Eine Rente ist eine langfristige Verpflichtung des Staats, letztlich des Steuerzahlers, an einen einzelnen Politiker. Wenn diese ab dem fünfzigsten Lebensjahr Renten beziehen, wie es Ryan (Jahrgang 1970) will, könnten die Ruhestandsleistungen realistischerweise für mehr als vierzig Jahre ausgezahlt werden. Es scheint daher fair, diese langfristige Belohnung an die langfristigen Auswirkungen der Politik zu binden, die sie im Amt unterstützt haben.
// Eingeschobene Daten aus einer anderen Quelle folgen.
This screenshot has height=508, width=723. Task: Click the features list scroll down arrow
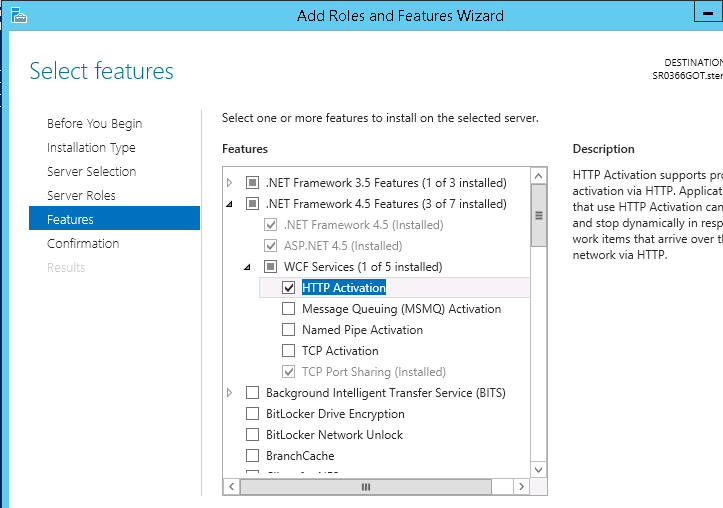click(539, 469)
Die Auswirkungen sollten anhand einer Reihe von Indikatoren gemessen werden, darunter die Qualität der Bildung, die Gesundheit, das BIP-Wachstum, Inflation, Arbeitslosenrate und Einkommensungleichheit. Solche umfassenden quantitativen Bewertungen würden den Politikern nicht nur einen grösseren Anreiz geben, intelligente – nicht nur politisch sinnvolle – Entscheidungen zu treffen, sondern auch der Wählerschaft dabei helfen, fundierter darüber zu entscheiden, wer sie vertreten sollte.
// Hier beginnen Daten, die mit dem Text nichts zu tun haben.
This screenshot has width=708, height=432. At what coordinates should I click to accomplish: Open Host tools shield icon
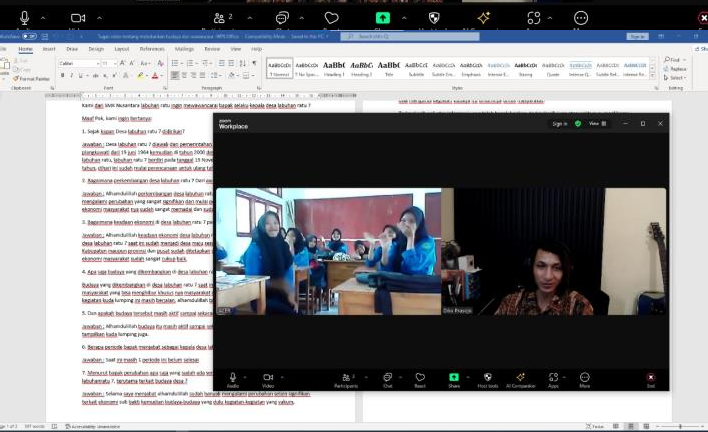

Modell Singapur mit Lohn-Variablen

Eine Version dieses Programms ist bereits in Singapur in Kraft, wo Minister Boni erhalten, wenn die Regierung Ziele für BIP-Wachstum, Einkommenswachstum (einschliesslich dafür, wie die Einkommen für die untersten 20% steigen) und Arbeitslosenrate erreicht. Laut einer Mercer-Studie von 2013 können Minister in Singapur eine variable Vergütung von bis zu 50 bis 60% ihres Grundlohns erwarten.

Es geht, wohlverstanden, nicht darum, die Gesamtlöhne der politischen Führung zu verringern, sondern dafür zu sorgen, dass sie verdienen, was sie verdienen. Mit einem Jahresgehalt von 1,63 Mio. $ ist der Premierminister von Singapur der höchstbezahlte Regierungschef und erhält genauso viel wie die Pendants von Deutschland (299’784 $), Italien (131’608 $), Japan (202’700 $) und des Vereinigten Königreichs (215’980 $) zusammen. (Der Schweizer Bundespräsident erhält alles in allem rund 487’000 $; Anm. d. Red.)

Doch die Bürger Singapurs maulen nur selten über dieses Gehalt, weil sie ihr Land als gut geführt und mit guten Aussichten erachten. In den USA – wo ein Präsident in der Regel 400’000 $ verdient und Donald Trump sein Gehalt für verschiedene Zwecke spendet – ist das öffentliche Vertrauen in die Regierung nahe an historischen Tiefständen.

Idealer Augenblick

Somit scheinen die Bürger bereit zu sein, hohe Gehälter für ihre Spitzenpolitiker zu akzeptieren. Aber diese sollten das Geld auch verdienen müssen, genauso wie es jede Arbeitskraft im privaten Sektor muss. Das heisst, Politiken entwickeln und verfechten, die ihrem Land echte, langfristige Vorteile bringen.

Es wird nicht leicht sein, die Vergütung der Politiker anzupassen, um bessere wirtschaftliche, bildungsbezogene und gesundheitliche Ergebnisse zu erreichen – nicht zuletzt, weil die Politiker selbst diesem Wandel zustimmen müssten. Aber jetzt könnte es ein idealer Moment sein, um diese Herausforderung anzugehen, angesichts der öffentlichen Aufmerksamkeit, die derzeit auf die bessere Lohngerechtigkeit gelegt wird. Dazu gehören das Schliessen des geschlechtsspezifischen Lohngefälles, die Bekämpfung steigender Einkommensungleichheit und die Verringerung der Vergütung von CEO auf Median-Niveau.

Sich gegen eine leistungsabhängige Bezahlung zu wehren, wäre dem Image von Politikern jedenfalls nicht zuträglich. Wenn sie wirklich davon überzeugt sind, dass die Politik, die sie vertreten, der Öffentlichkeit nützt, sollten Politiker auch bereit sein, ihre Rente  – oder zumindest einen Teil davon – aufs Spiel zu setzen.